I've tried BMO's site (for ZCN) as well as iShares (XIC) but can't seem to find a list or spreadsheet of TSX Composite ticker symbols.

Does anyone know where I can download the list of tickers that make up the Composite index?

The iShares holdings page is the closest I've found, though it pretends to link to an XLS it really isn't a spreadsheet (rather an HTML document) and some of the tickers are over-the-counter symbols instead of the common stocks. So it requires lots of manual work to fix up, to actually get the common stock symbols. I'm currently using the iShares page but if there's a better source, I'd love to know!


----------



## webber22 (Mar 6, 2011)

In the link below, select "Constituents - S&P/TSX Composite Index", then "Download data into csv"

http://web.tmxmoney.com/indices.php?section=tsx&index=^TSX#indexInfo


----------



## fatcat (Nov 11, 2009)

www.tmx.com/en/pdf/mig/TSX_TSXV_Issuers.xls


----------



## gt_23 (Jan 18, 2014)

james4beach said:


> I've tried BMO's site (for ZCN) as well as iShares (XIC) but can't seem to find a list or spreadsheet of TSX Composite ticker symbols.
> 
> Does anyone know where I can download the list of tickers that make up the Composite index?
> 
> The iShares holdings page is the closest I've found, though it pretends to link to an XLS it really isn't a spreadsheet (rather an HTML document) and some of the tickers are over-the-counter symbols instead of the common stocks.
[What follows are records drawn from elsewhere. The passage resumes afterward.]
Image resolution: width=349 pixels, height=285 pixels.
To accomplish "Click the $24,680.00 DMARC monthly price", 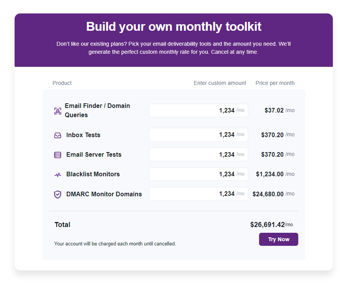I will [x=268, y=194].
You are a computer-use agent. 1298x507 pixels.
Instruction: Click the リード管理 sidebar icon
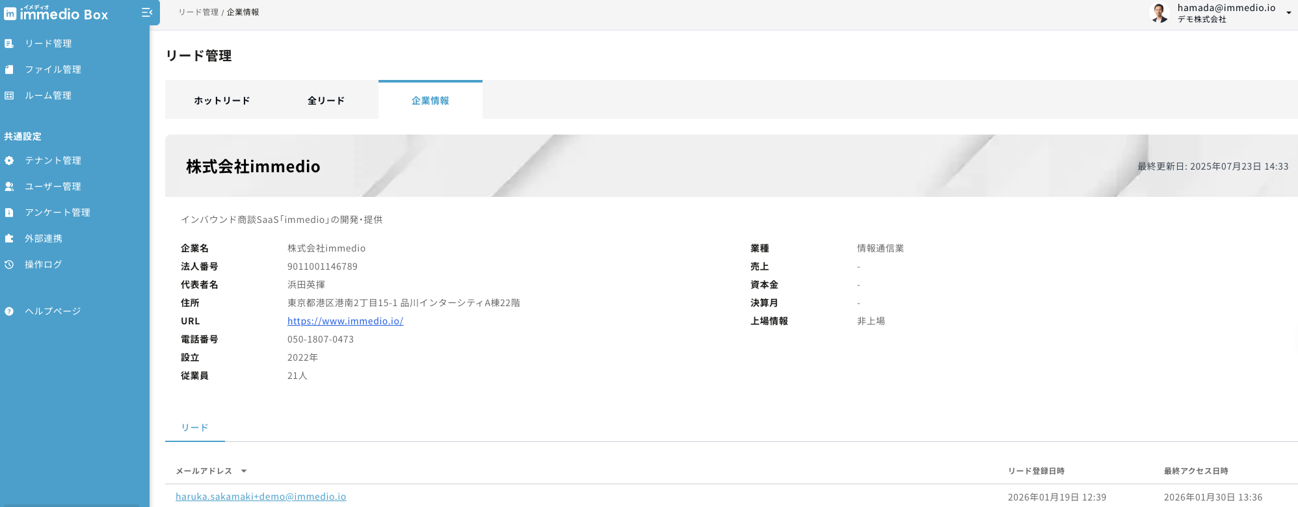[9, 44]
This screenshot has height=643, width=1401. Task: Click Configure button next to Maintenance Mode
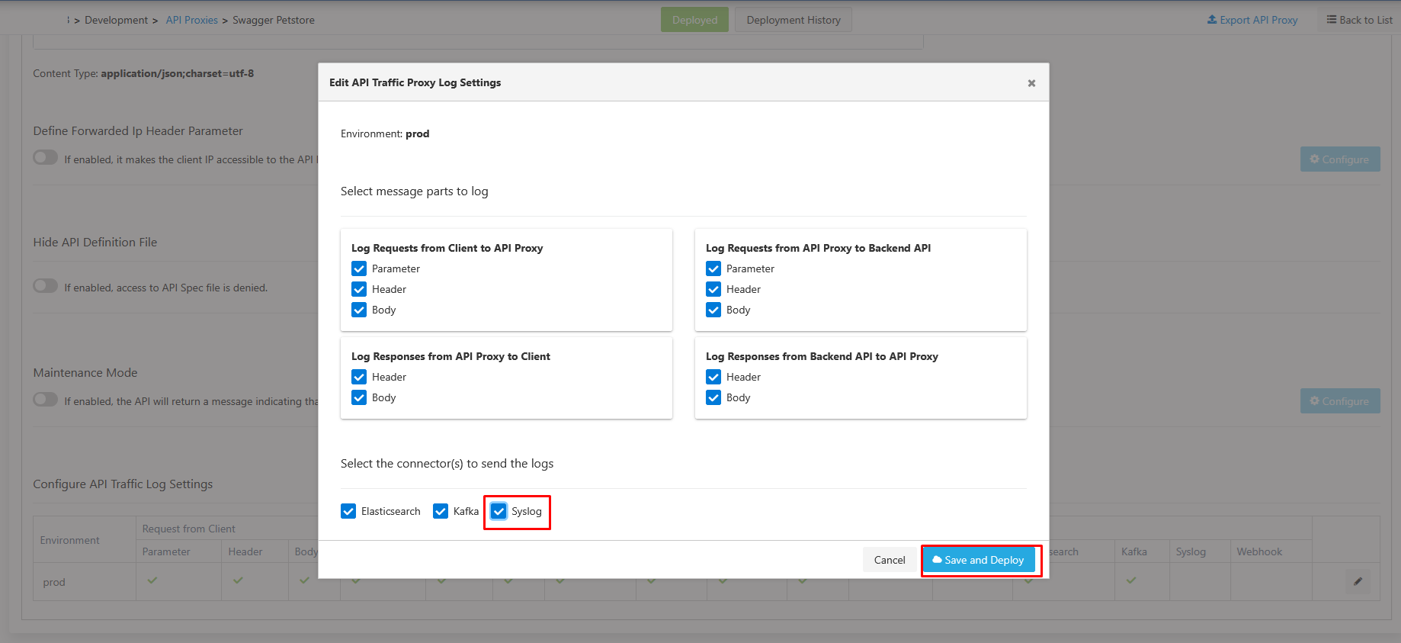[1339, 401]
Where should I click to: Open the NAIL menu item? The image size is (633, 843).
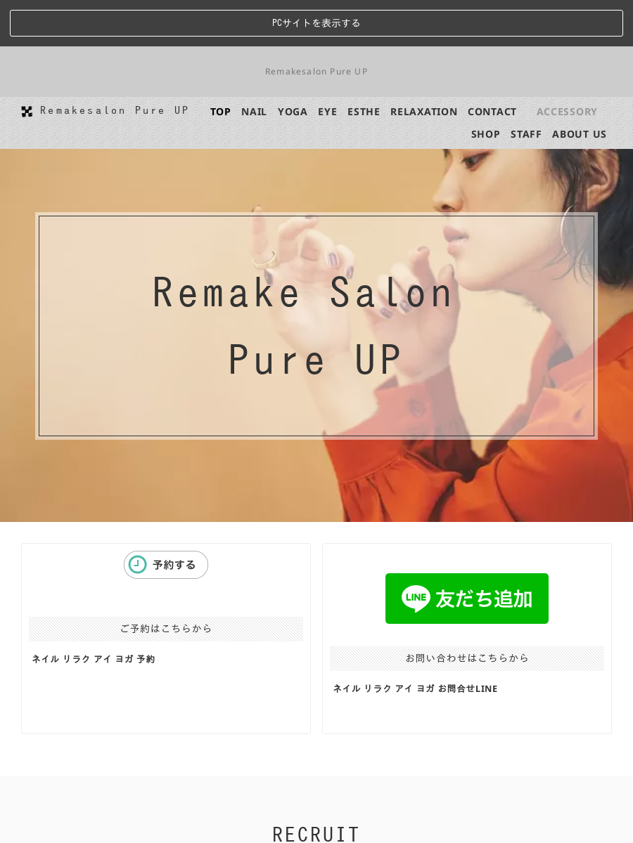click(254, 112)
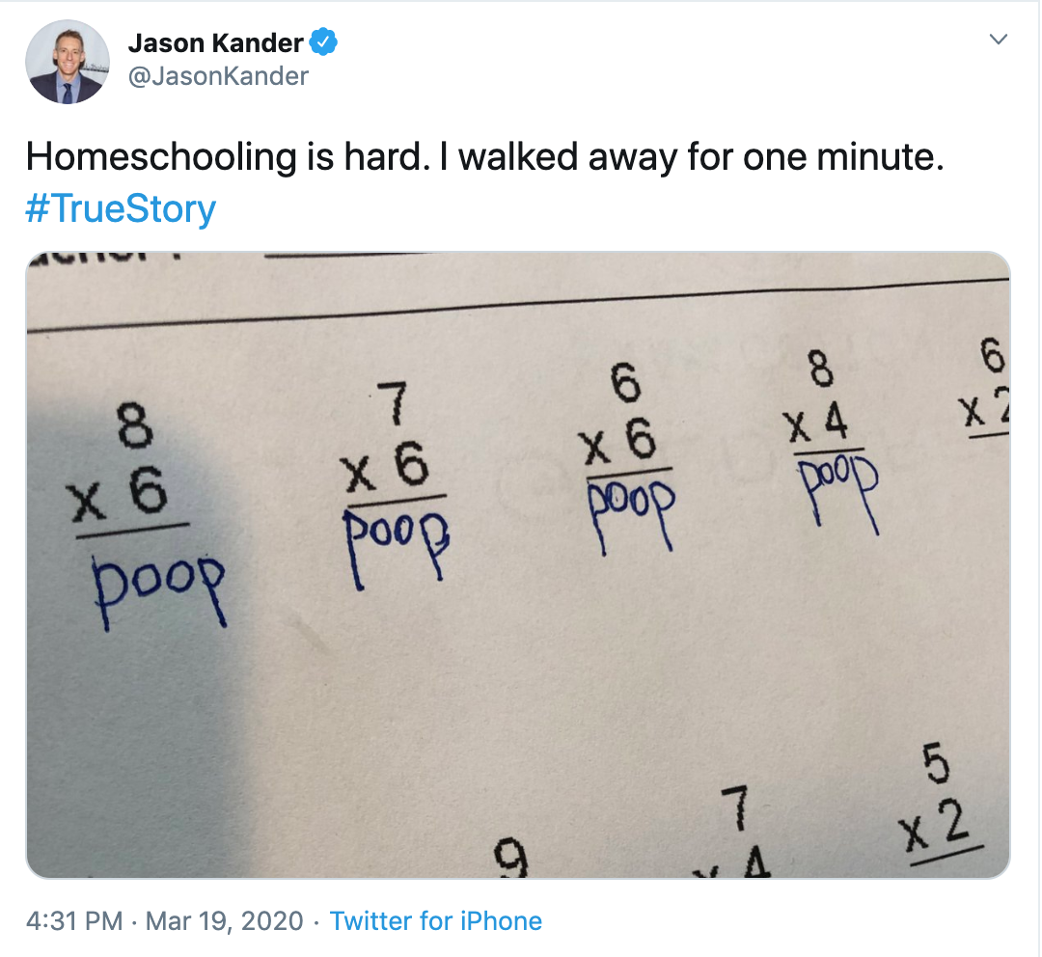The height and width of the screenshot is (957, 1042).
Task: Click "poop" written under 6 x 6
Action: [631, 513]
So it requires lots of manual work to fix up, to actually get the common stock symbols. I'm currently using the iShares page but if there's a better source, I'd love to know!
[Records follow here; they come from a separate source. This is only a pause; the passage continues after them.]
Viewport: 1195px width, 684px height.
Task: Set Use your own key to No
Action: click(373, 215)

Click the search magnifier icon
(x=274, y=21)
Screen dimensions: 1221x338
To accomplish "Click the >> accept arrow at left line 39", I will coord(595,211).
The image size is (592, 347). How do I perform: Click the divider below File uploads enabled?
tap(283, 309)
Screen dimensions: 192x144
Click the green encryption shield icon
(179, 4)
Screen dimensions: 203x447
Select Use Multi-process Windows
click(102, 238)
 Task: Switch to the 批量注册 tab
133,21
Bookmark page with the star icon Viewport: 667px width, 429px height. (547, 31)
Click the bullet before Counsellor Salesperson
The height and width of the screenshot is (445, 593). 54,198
You can download an Excel sheet of any of their indices from the Standard & Poor's website.


----------



## My Own Advisor (Sep 24, 2012)

http://ca.ishares.com/product_info/fund/holdings/XIC.htm

Refer to the Export to Excel feature on page.


----------



## james4beach (Nov 15, 2012)

Thanks for the replies everyone. The S&P index page is here by the way.

I discovered a couple things in the process. The S&P index site (us.spindices.com) shows old and potentially out of date info. For instance it doesn't list ACQ, which was recently added to the composite.

The lists from the tmx site are recent and do include ACQ. Thanks a lot for the links!


----------